Am Ende unterhalte ich eine komplett in Schwarz gekleidete Frau, die hier ist, weil sie „schon immer von Gerüchen fasziniert war“. Es geht allerdings das Gerücht herum, dass sich in einer Tüte ein Hunde-Shirt befindet und diese eine Zahl trägt, die „mit 5 beginnt“. Also haben schon einige Leute aus Spaß ein Foto von sich und der Tüte der Frau in Schwarz (ihre Nummer beginnt mit 5) gemacht. Sie verkraftet das nicht so gut.

Es bilden sich einige Pärchen, die so aussehen, als wären sie sowieso die Gewinner jeder genetischen Lotterie gewesen, die man an diesem Abend veranstaltet hätte. Am Rand stehen viele niedergeschlagene Männer alleine rum und versuchen dabei so auszusehen, als seien sie nicht alleine. Dazwischen haben sich sich Grüppchen aus zwei bis drei teilnahmslosen Frauen in Partyoutfits gebildet, die das Flirten schon aufgegeben haben. Und dann bin da noch ich. Komplett allein gelassen.

Ein Hauch von Zurückweisung schwebt über den übrig gebliebenen Schnüfflern der Bar und mir wird entsetzlicherweise klar, dass ich zu ihnen gehöre. Der Gin läuft jetzt wirklich von selbst rein. Ich rieche mich nochmals durch alle T-Shirts. Aschenputtel muss doch hier irgendwo sein? „Ich werde die Frau heiraten, die zu diesem Shirt passt“, murmle ich mit komischem Blick.
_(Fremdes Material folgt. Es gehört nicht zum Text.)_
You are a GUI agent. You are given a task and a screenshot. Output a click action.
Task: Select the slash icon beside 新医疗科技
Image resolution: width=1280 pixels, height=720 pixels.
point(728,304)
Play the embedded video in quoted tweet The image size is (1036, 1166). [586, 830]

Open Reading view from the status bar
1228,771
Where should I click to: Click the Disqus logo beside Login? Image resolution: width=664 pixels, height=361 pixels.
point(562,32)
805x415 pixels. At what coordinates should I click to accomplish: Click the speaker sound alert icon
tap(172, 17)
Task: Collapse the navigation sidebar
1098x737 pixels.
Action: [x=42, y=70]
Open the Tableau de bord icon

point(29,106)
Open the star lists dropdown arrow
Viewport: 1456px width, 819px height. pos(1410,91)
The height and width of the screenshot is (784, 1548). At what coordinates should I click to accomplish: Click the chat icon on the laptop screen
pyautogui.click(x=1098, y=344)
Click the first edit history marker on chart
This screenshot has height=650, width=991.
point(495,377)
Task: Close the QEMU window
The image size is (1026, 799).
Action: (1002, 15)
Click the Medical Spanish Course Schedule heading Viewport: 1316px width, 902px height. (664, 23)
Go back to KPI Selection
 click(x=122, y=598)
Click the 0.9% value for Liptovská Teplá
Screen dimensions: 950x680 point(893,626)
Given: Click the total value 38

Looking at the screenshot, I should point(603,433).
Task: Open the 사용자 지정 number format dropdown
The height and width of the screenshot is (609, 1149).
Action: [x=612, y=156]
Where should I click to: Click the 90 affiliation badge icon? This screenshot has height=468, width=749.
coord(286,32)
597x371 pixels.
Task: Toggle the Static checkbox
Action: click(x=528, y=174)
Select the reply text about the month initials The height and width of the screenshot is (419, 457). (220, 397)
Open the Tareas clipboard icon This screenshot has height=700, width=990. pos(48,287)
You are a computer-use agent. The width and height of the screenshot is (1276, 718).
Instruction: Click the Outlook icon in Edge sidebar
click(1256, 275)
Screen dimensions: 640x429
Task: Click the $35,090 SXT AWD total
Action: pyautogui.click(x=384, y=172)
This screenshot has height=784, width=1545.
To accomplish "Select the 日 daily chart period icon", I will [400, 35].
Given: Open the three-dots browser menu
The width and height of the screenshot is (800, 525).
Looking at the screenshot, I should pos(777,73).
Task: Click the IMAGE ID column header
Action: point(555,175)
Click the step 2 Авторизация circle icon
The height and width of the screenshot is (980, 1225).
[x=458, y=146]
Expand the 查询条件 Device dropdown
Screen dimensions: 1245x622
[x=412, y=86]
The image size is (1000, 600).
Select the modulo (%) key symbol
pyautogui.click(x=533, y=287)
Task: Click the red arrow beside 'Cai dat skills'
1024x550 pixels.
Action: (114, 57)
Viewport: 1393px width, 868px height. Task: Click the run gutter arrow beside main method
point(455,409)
Ich schnüffle und schnüffle. Sie ist irgendwo hier, meine Braut. Oh ja, ich bin verrückt nach den Tüten. Ich habe das Tüten-Fieber. Ich entscheide mich für Tüte Nummer 45. Scheiß auf die Frau, die dazu gehört. Dafür ist es jetzt zu spät. Die Tüte allein genügt mir—diese freche, kleine Tüte. Eine ungezogene kleine Hure, eine schmutzige Erregung und ein schrecklicher Flirt—dazu kommt ein Geruch nach Febreze mit Sommerfrüchte-Aroma. Aber das bringt meinen Cromagnon-Cortex richtig auf Touren. Ich nehme die Tüte mit auf die Straße und hyperventiliere, als ich eine wilde Knutscherei mit ihr nachspiele. Einige entscheiden sich lieber für die echte Variante. Aber wer braucht schon die echte Variante, wenn man eine Tüte besitzt, in die eine unbekannte Frau ein T-Shirt gesteckt hat?